I spoke to one of the blokes at Mitre 10 a while back when they had solartuff on special, and he said that it was rubbish and cheap and nasty. He said it needed extra battens to support it. Extra battens doesn't worry me much, I have a cheap supply of timber. 
Would I be disappointed by trying to save $500+ dollars? Will it cost more in the long run? Or is it just a lesser known brand, with less profit margin for the seller?

----------


## Vernonv

I don't know about other brands of roofing (I used Laserlite), but one tip I have got is make sure you use the screws with the attached "saw" blade (for cutting the 10mm hole as the screw goes in).  
I think they are called one-step screws (or something like that). They make the hole (pun intended) job a lot easier and quicker.  
Sorry for not answering your question ... but I hope this info helps.

----------


## Barry_White

The original and the best is probably "Suntuff". This was first made in Israel.  
When I was with Lysaght we supplied all the Polycarbonate Roofing for Kerry Packers stables at Ellerston Station and the architech specified the Suntuff. There was over $40,000 worth of the product used at the time but when it first came out they didn't have any competition. 
We did several tests on the product and amongst them was a drop test where we had the poly fixed as if it was on a roof and dropped a sand bag on it the weight of a man to see if it would support or go through and to see how much it would tear the screw holes as they didn't want any safety mesh under it and we didn't want to be responsible for somebody going through and getting killed or injured. 
It passed with hardly any tearing of the screw holes. 
Another test we did to test the memory of the profile was to drive over it with a fork lift and it just came back to its profile. 
When Laserlite came out it was considered the lowend product of the market but can't comment on it now.

----------


## Tas_Dean

Thanks for the replies, I'll have a look into the suntuff stuff and see what sort of price we're looking at.
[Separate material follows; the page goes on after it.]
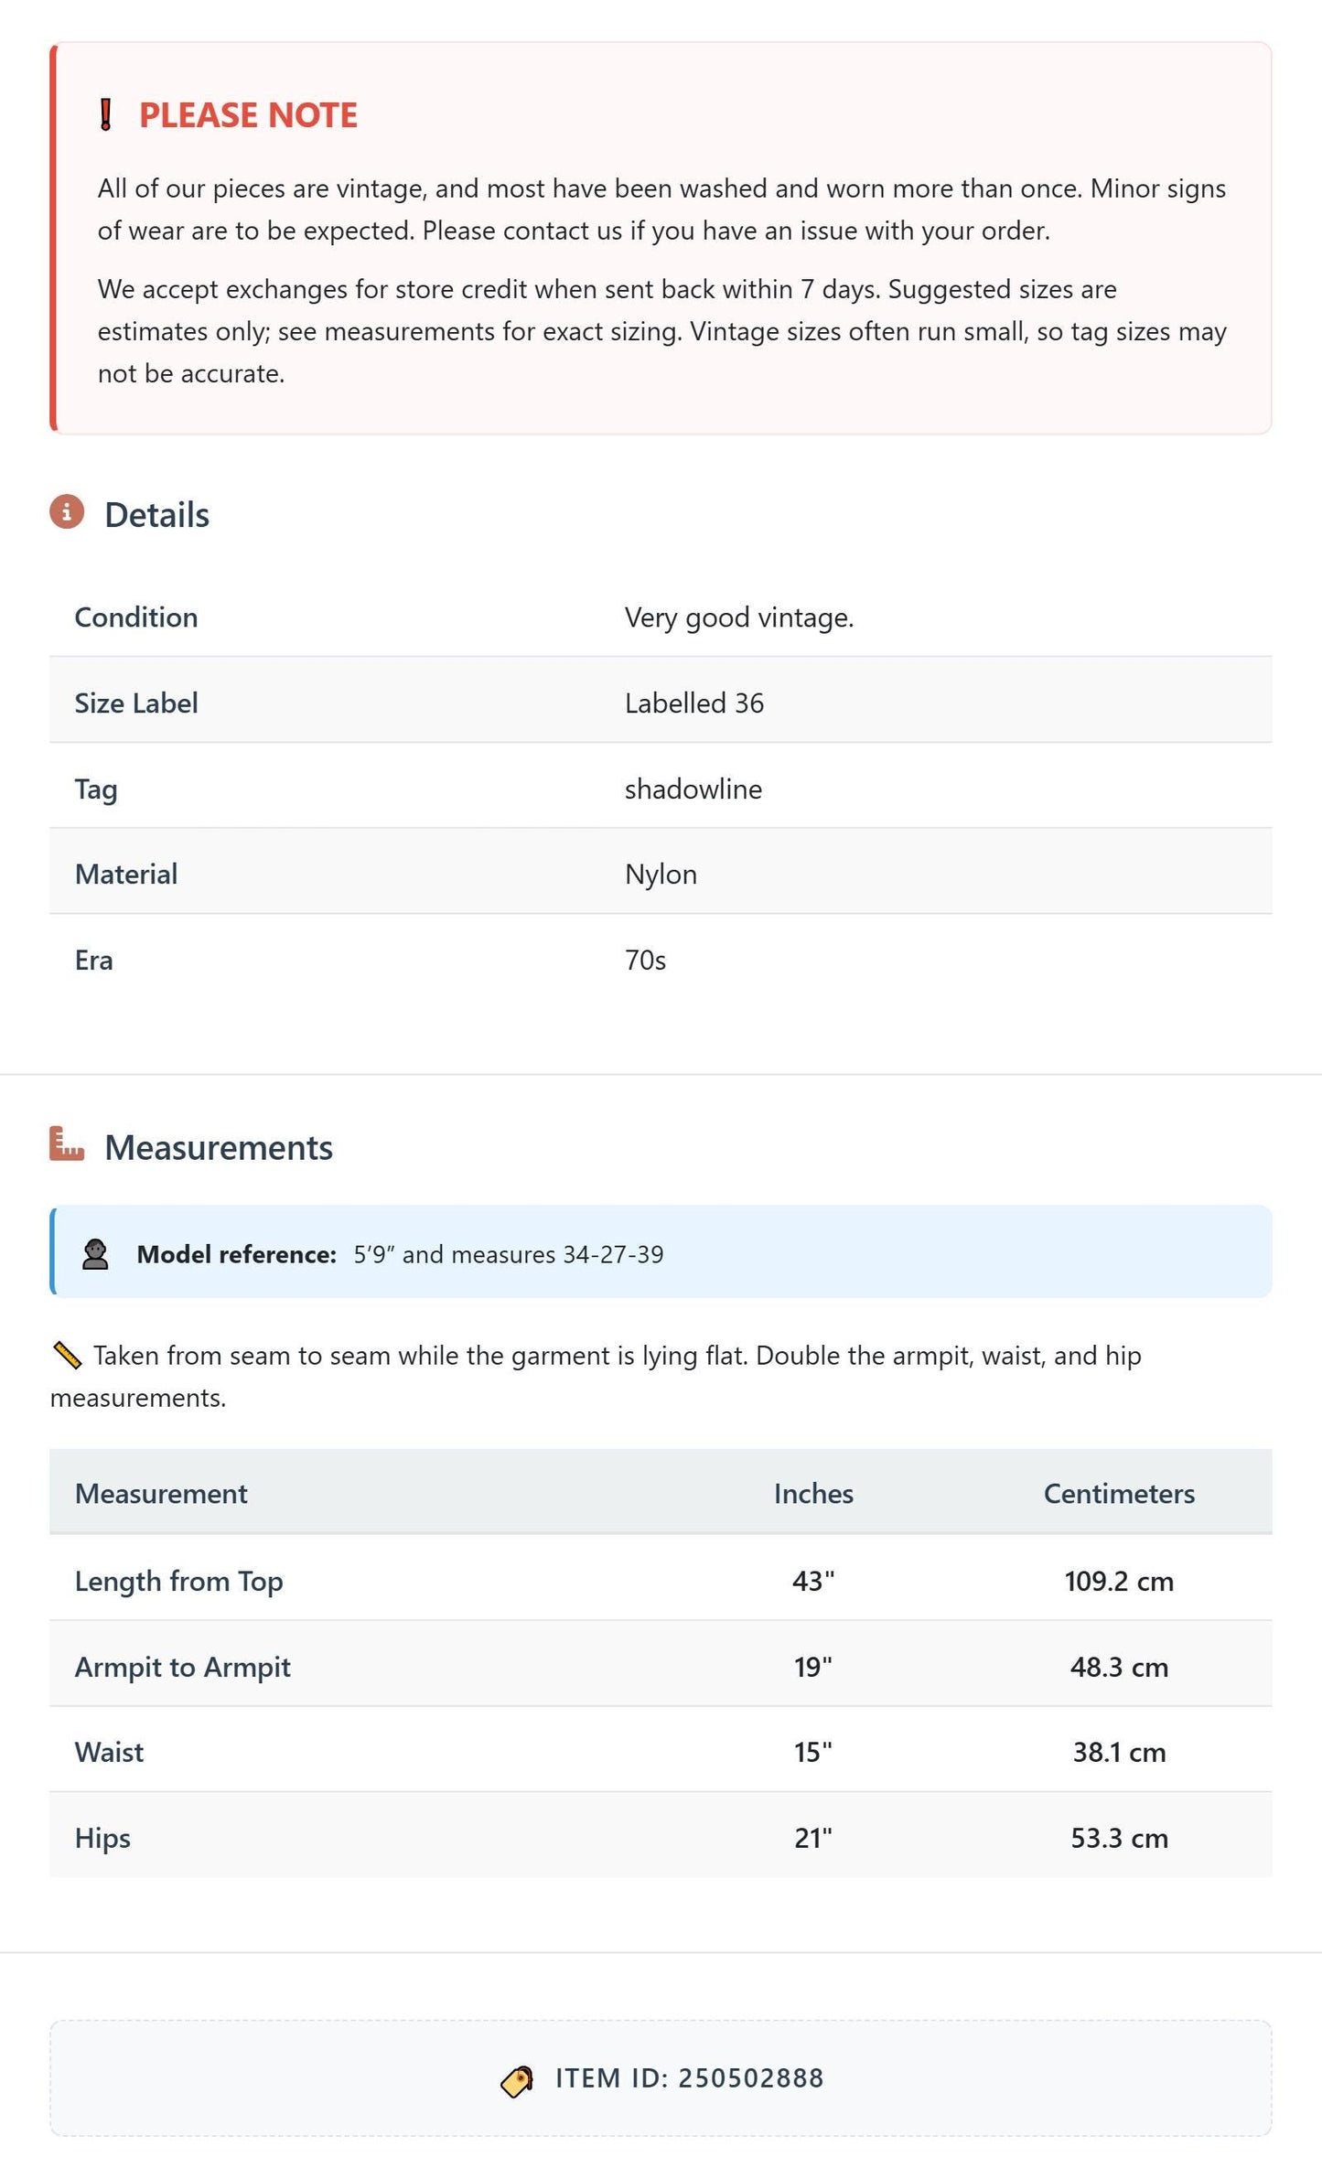This screenshot has width=1322, height=2179.
Task: Click the pencil icon beside measuring note
Action: pos(68,1355)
I like to do the job properly the first time, and cost is secondary to quality, as "cheap" can often cost a lot more, but cheap does not always equal inferior. Have I confused anyone yet? 
Cheers, Dean

----------


## Les Harris

What did you finish up using?  I am curious because I got a quote today for a pergola (wood, of course) from a company which uses Ampelite Solarsafe at around $14 / metre.  I hadn't looked at the price of Laserlite for a while and found that it has gone past $20.  Given the strength of the Australian $, I was abit surprised. 
Les Harris

----------


## Tas_Dean

> What did you finish up using?  I am curious because I got a quote today for a pergola (wood, of course) from a company which uses Ampelite Solarsafe at around $14 / metre.  I hadn't looked at the price of Laserlite for a while and found that it has gone past $20.  Given the strength of the Australian $, I was abit surprised. 
> Les Harris

  Hi Les, I haven't actually done it yet, I've been flat out trying to get a unit built. I expect I'll go with laserlite 2000, which has been "on special" for at least two months for $12.50 per metre at both local hardware stores - Home Hardware and Gunns Mitre 10. The price may be for Gunns only, and not a general "mitre 10" price. Bunnings have been advertising it at $14.50p/m for months as well. 
HTH, Dean

----------


## Les Harris

We finalized the contract this morning and we have decided to go with the Laserlite Apollo in Metallic Bronze.  The final choice was dictated by the low heat transmission figure plus the appearance, which blends well with the timber frame and the existing Mulga green (Weathershield colour) in use on the ajacent fences.  There is another thread running concurrently on Colorbond versus Laserlite.  It's getting a bit heated (pun intended) but there is some useful information in it. 
Les Harris

----------